Encourage reluctant amaryllis to bloom

Encourage reluctant amaryllis to bloom

Q: I have amaryllis in pots and have tried unsuccessfully to get it to bloom during the holidays. They all sprout prolific leaves and look healthy but no flowers. Are they just old people?Marilyn Fellows, email

a: I think the bulbs don’t get enough solar energy during the year to create blooms. Amaryllis can handle almost full sun. Instead of trying to get Christmas blooms, let your bulbs grow outside all summer in pots and bring them inside after the first light frost. Remove the leaves and store the pots for the winter in a dark place without water. Bring them outside when it is warm enough to do so in April. Give them water and fertilizer. If they are happy, they will bloom in May. If they don’t flower, I will continue the outdoor/indoor/outdoor cycle until they do.

Q: I pruned some fairly large limbs from a huge oak tree a few days ago. Today almost every piece “cries” hard. Should I draw the wounds?(Alan Hudson, Henry County).

a: There is no harm at all. The tree’s roots are now working forcefully to push sap into the crown. The bleeding will stop within a few days. There is no need to paint the wound.

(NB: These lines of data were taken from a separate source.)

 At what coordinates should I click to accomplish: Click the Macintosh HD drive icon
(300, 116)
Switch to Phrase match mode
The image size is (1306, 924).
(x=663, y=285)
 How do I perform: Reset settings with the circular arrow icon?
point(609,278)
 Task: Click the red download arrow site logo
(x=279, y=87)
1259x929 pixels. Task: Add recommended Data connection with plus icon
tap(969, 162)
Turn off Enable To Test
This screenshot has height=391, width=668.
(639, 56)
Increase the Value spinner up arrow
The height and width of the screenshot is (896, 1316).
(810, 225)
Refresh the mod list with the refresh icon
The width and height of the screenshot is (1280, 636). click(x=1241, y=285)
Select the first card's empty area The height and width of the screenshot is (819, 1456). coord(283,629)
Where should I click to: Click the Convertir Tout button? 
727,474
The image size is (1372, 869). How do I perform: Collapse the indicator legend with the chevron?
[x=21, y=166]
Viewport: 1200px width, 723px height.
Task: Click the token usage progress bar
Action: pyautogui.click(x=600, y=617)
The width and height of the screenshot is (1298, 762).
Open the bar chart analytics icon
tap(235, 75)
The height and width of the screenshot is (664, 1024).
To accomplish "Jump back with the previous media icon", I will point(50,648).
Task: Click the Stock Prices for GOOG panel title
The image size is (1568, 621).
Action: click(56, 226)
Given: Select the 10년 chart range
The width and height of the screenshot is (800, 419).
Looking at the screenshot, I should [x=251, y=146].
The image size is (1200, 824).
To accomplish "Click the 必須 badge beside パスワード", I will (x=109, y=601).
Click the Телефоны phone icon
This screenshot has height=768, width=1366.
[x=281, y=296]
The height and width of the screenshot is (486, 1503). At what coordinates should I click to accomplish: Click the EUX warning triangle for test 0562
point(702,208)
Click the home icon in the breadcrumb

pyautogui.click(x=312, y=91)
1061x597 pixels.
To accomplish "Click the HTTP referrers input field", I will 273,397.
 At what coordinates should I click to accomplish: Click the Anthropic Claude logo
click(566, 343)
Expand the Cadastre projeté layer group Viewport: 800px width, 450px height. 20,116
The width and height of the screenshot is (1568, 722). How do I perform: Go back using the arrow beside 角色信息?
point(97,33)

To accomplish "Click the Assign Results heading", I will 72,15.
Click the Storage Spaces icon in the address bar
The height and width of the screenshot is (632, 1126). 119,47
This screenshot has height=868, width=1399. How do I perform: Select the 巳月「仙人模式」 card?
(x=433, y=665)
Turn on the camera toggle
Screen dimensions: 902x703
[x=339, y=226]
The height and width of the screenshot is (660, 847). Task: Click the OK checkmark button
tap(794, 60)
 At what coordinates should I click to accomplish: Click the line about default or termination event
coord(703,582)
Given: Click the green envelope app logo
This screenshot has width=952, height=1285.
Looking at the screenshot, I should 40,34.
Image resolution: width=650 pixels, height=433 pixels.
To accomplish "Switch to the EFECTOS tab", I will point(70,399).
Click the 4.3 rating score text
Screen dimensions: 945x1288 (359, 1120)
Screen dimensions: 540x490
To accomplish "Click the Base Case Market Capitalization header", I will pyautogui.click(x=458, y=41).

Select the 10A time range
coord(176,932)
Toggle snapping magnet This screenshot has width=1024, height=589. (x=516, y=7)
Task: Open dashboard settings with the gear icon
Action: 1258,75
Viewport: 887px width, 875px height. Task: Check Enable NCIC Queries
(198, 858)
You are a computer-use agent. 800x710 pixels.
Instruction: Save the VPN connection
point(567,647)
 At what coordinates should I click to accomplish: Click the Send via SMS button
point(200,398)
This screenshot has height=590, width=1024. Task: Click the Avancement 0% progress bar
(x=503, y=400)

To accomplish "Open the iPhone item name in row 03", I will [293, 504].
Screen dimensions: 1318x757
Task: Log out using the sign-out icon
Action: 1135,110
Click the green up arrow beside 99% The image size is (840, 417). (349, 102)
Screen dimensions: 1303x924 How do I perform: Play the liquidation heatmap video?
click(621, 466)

Q: I have been amending my lawn with compost for over 10 years. Soil tests each year show that P, K, Mg, Ca and Zn are all in the excellent range. My problem is that I can’t get the pH below 7.0. I want to lower it in the 6.0 – 6.5 range but nothing I added seems to work.Bob Parsons, email

a: I think you are overreacting to your soil pH level. It’s true that garden plants grow best at a pH between 6.0 and 6.5, but most can easily tolerate a pH of 7.0. At this point, I think it would be a good idea to switch to no-till gardening. It sounds like your garden soil contains a lot of organic matter. If so, you need to allow soil fungi to continue creating their tiny, oxygen-filled pores in the soil, which plants love. Tilling destroys this wonderful soil structure. Plant seedlings or vegetable seeds in small holes that you dig in the soil without causing significant soil disturbance.

Q: The community landscaping crew used a hedge trimmer to cut back about a third of the newly planted, healthy azalea plants. I assume spring blooms won’t happen but I wonder if they will survive this carnage?Roger Klask, Canton

a: If they were healthy when they were pruned, I have no doubt they would survive. Although you will typically miss the heavier spring blooms, Encore azaleas will have several flushes of blooms between spring and fall. As the weather warms, new shoots will cover the bare stems left over from pruning.